I-Juca-Pirama
- Author: Gonçalves Dias
- Language: Portuguese
- Genre: Narrative poetry
- Publication date: 1851

= I-Juca-Pirama =

1851 poem by Gonçalves Dias

I-Juca-Pirama is a short narrative poem by Brazilian author Gonçalves Dias. It first appeared in his 1851 poetry book Últimos Cantos, but is usually published independently of its parent tome. Written under decasyllabic and alexandrine verses, and divided in ten cantos, it is one of the most famous Indianist poems of Brazilian Romanticism.

I-Juca-Pirama means, in Old Tupi, "he who will die".

==Plot==
The poem tells the story of a Tupi warrior who is captured by an enemy, cannibal tribe – the Timbiras.

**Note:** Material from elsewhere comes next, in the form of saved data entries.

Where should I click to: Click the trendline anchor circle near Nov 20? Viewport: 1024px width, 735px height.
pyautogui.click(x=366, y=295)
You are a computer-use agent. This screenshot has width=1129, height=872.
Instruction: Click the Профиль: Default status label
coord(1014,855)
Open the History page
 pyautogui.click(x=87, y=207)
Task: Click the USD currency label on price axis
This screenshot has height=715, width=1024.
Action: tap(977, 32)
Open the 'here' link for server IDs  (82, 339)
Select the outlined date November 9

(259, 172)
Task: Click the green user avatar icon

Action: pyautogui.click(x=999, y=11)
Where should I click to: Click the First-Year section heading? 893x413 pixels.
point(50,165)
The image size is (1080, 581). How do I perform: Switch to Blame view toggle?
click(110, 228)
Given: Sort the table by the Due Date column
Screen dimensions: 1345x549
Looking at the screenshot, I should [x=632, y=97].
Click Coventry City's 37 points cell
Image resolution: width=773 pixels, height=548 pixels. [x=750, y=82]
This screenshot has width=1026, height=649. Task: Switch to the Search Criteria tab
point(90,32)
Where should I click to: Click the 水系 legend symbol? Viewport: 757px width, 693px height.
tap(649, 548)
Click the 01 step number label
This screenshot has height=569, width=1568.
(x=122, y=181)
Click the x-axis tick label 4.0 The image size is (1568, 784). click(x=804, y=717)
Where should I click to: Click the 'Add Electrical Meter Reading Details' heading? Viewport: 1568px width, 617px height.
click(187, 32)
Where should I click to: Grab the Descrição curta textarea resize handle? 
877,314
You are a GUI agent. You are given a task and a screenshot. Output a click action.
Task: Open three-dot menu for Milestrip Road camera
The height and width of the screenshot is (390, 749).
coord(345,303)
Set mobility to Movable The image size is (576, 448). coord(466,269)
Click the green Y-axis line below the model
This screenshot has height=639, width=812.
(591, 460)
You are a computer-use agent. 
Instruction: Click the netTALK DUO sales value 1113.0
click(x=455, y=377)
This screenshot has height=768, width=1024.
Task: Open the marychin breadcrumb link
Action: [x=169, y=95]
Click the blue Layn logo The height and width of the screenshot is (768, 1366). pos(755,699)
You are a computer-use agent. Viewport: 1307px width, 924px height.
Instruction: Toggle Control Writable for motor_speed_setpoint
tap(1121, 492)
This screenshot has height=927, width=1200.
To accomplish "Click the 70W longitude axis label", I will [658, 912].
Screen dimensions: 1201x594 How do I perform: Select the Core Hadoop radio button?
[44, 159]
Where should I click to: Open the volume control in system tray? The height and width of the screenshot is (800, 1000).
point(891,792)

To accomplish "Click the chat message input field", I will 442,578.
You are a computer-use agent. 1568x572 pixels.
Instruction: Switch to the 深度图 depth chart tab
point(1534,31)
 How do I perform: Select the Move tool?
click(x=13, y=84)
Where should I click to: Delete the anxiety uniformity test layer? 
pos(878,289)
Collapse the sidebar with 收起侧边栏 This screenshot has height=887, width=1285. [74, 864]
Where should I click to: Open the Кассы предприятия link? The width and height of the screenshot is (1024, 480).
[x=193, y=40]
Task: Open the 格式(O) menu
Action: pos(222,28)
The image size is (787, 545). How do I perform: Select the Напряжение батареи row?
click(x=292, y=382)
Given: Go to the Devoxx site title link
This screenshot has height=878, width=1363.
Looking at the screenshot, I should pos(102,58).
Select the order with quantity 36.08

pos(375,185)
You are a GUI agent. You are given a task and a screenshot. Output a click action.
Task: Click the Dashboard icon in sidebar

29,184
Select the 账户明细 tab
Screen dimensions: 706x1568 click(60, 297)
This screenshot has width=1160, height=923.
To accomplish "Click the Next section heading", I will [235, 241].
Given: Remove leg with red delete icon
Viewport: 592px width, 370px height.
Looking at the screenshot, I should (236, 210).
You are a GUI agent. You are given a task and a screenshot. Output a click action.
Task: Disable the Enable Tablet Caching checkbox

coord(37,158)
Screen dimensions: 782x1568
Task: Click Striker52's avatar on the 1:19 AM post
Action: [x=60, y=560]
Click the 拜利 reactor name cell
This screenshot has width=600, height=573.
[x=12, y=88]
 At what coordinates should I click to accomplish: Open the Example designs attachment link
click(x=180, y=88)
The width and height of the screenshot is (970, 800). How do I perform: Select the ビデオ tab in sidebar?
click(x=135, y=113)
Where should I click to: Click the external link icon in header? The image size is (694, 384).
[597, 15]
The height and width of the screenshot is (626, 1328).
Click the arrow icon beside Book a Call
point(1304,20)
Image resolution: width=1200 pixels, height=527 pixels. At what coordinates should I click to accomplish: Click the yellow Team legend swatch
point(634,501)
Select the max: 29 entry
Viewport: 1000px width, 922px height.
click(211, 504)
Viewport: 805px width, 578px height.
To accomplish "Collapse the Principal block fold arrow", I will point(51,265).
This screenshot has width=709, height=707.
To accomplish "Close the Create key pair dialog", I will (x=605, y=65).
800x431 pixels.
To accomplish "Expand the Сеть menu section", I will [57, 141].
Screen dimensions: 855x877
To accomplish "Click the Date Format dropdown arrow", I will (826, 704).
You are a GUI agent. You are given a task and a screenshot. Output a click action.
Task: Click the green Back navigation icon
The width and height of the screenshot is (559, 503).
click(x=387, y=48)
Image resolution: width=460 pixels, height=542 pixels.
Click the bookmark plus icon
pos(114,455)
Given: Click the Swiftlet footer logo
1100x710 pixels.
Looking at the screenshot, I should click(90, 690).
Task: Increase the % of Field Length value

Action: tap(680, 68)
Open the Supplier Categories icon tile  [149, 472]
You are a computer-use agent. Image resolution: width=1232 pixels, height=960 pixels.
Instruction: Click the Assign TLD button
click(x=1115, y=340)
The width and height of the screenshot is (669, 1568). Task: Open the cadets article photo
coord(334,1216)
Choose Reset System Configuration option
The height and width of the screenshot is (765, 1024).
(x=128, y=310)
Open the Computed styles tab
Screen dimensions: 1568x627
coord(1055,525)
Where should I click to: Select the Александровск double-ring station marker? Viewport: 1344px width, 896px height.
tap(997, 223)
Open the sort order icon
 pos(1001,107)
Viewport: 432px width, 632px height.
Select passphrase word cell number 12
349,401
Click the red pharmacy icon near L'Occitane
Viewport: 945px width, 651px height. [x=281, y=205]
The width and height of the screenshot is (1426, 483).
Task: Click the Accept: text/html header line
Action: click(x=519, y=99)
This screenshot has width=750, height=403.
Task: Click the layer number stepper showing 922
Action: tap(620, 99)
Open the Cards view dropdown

As he is about to be killed and offered in sacrifice, he begs for mercy in order to be freed and return to his home, where his old, sick and blind father waits for him. The Timbiras then allow the Tupi warrior to go.

The warrior reunites with his father. After smelling the sacrificial paint on his son's body and hearing that he was let go, his father demands they head back to the Timbiras' tribe in order for them to continue the sacrifice ceremony. However, the cacique (chief) of the Timbiras tells the old man that they no longer want the Tupi warrior to be sacrificed, since he begged for mercy and thus is a coward. Angered, the old man curses his son, saying that he is the disgrace of the Tupi tribe. The son cannot stand his father's hate, and suddenly wages war all alone against the whole Timbira tribe. The old man listens to his son's war screams and realizes that he is fighting with honor.

The battle is only finished when the Timbira cacique recognizes the valor of his enemy and says:

Enough, brave warrior! Bravely you fought, and for the sacrifice you must keep your strength.

After hearing this, the old man hugs his son, apologizes for the curses and cries with joy.

This story would be told for generations in the Timbiras' tribe.

==Other medias==
- Play
In 1869, José Bernardino dos Santos published the play Quadros da vida selvagem – Y-Juca Pirama, poesia de A. Gonçalves Dias.

- Comic adaptation
In 2012, publisher Peirópolis published a comic adaptation by Laerte Silvino.